For new Democratic chairmen with gavels (and subpoena power), it's a chance to signal that there's a big difference in how the two political parties deal with an issue at the top of public concerns. The White House has opposed price caps as a solution to California's energy crisis.
After taking over chairmanship of the Senate Energy and Natural Resources Committee, Sen. Jeff Bingaman (D) of New Mexico gave the FERC two weeks to deal with the California crisis "responsibly." After that, he said, the Senate would be forced to legislate the issue.
"It is our job to make sure federal agencies are doing their job to fairly and appropriately protect the interests of the American people," says Sen. Joseph Lieberman (D) of Connecticut, whose Governmental Affairs Committee takes up the same issue on Wednesday.
At the heart of such investigations is whether the sharp rise in energy prices since June 2000 is the result of genuine shortages of supply or the result of a deliberate withholding of supply by energy companies to drive up prices - a tough charge to prove.
"There have been 28 investigations of the oil and gas industry in the last 22 years for price gouging, and not one of them found anything of the kind," says Jerry Taylor, director of natural resources studies for the Cato Institute, a Washington-based libertarian think tank.
Even the threat of new investigations has already had an impact on the California scene by encouraging a recent drop in energy prices in the state, Democrats say. "History shows that when there is evidence that government is going to do its job on questions like this, that things start to get better," says Barry Piatt, a spokesman for Sen. Byron Dorgan (D) of North Dakota, who is calling for comprehensive hearings on energy pricing practices across the industry, including gasoline, natural gas, and home heating oil.
But industry spokesmen and many economists say that talk of price caps is more likely to make shortages worse, especially in the longer term. Price caps don't produce any more power, they say. They discourage new investment and fail to send appropriate signals to consumers that they need to cut back on consumption.
"It will be a mistake to make price caps the centerpiece of a federal response to the California power shortage. They would make a bad situation worse, and they do nothing to fix the flaws that so desperately cry out for solution," said Lawrence Makovich, senior director of the North American Energy Group, in Senate testimony on June 13.
Industry spokesmen argue that politicians are "demonizing" the energy companies to hide their own mistakes. "California failed to build new power generation for more than 10 years. That's the root cause of the problem," says Richard Wheatley, spokesman for the Houston-based Reliant Energy Inc., which supplies about 9 percent of the power in California.

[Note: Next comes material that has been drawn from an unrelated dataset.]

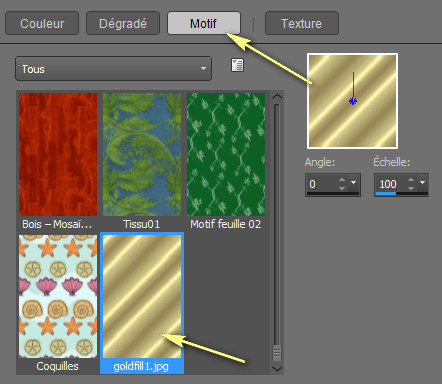
Task: Open the pattern category list view icon
Action: click(237, 65)
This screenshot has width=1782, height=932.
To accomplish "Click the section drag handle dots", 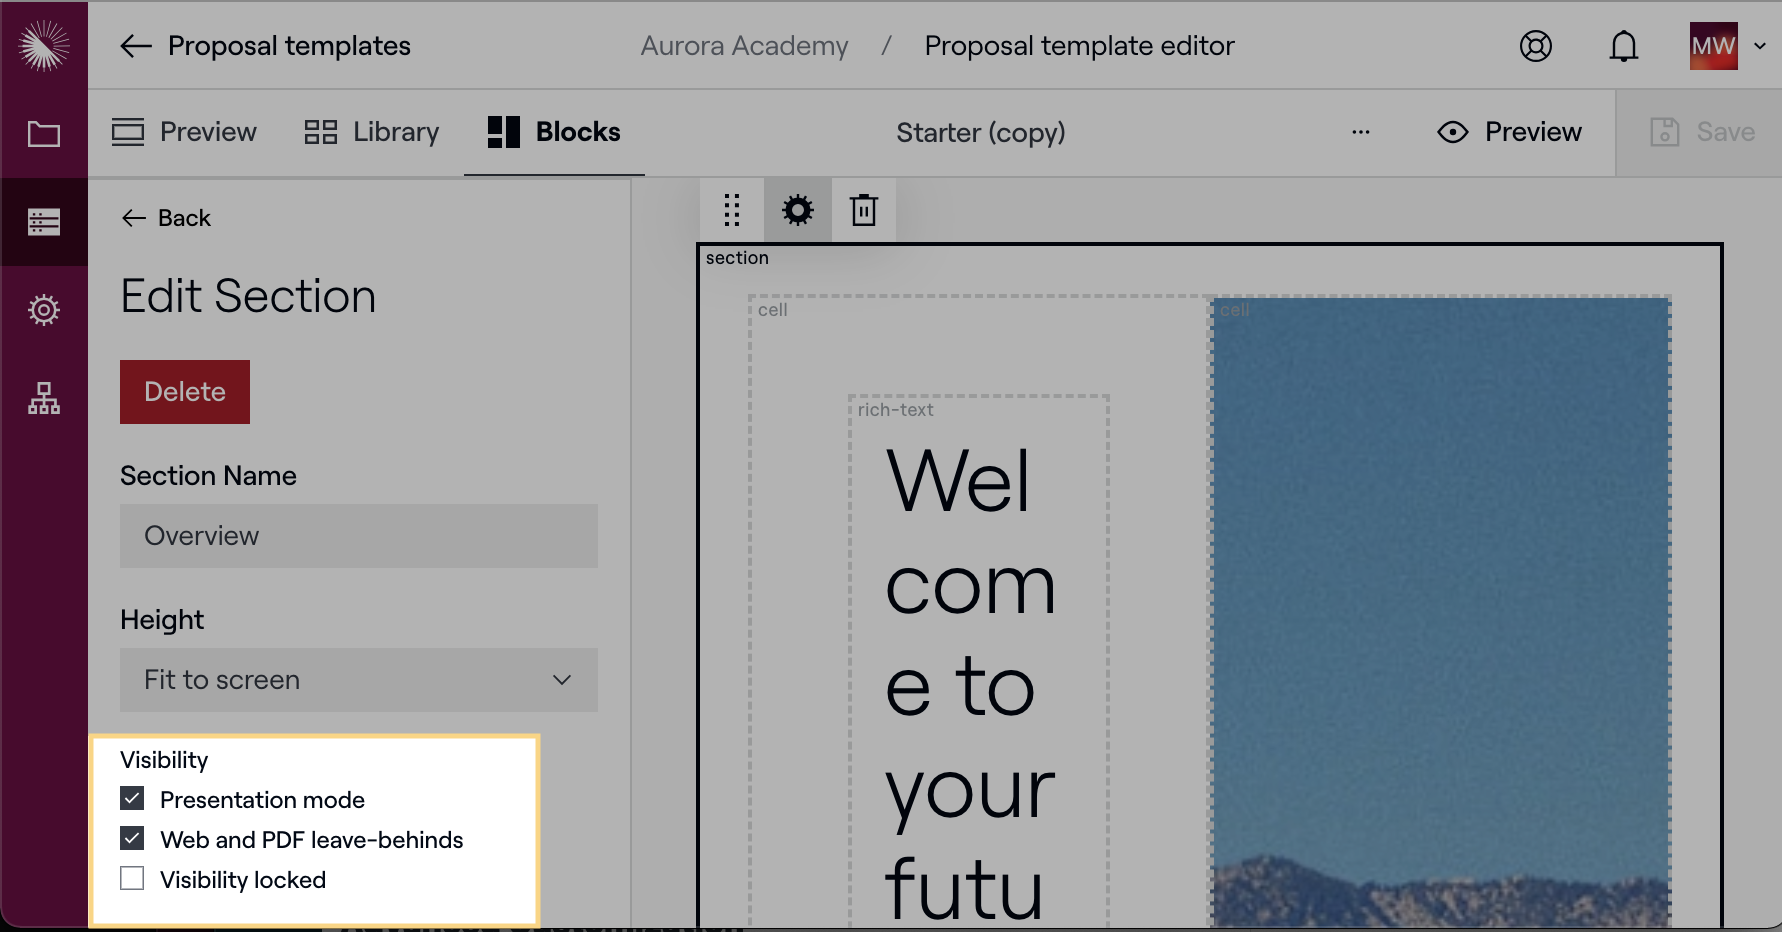I will tap(732, 210).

"Our plants are running about three times harder this year than they have since we bought them in 1998, so the claim that companies like ours have taken power off the market deliberately to drive up prices is not born up by the facts," he adds.
In a bid to preempt the Democrats on this issue, House Republicans, led by Rep. W. J. "Billy" Tauzin of Louisiana, are also urging FERC commissioners to "do more" to mitigate wholesale electricity prices across the West, but stop short of calling for hard price caps. In a June 12 letter, the chairman of the House Committee on Energy and Commerce called on federal regulators to "aggressively monitor" wholesale sales of electric energy by public utilities and "strictly enforce" penalties and refunds as required by law.
"We're convinced that [retail] price caps have led, to a large extent, to the problems in California, and frankly we're not prepared to dig that hole any deeper," says Ken Johnson, a spokesman for the House Energy and Commerce committee.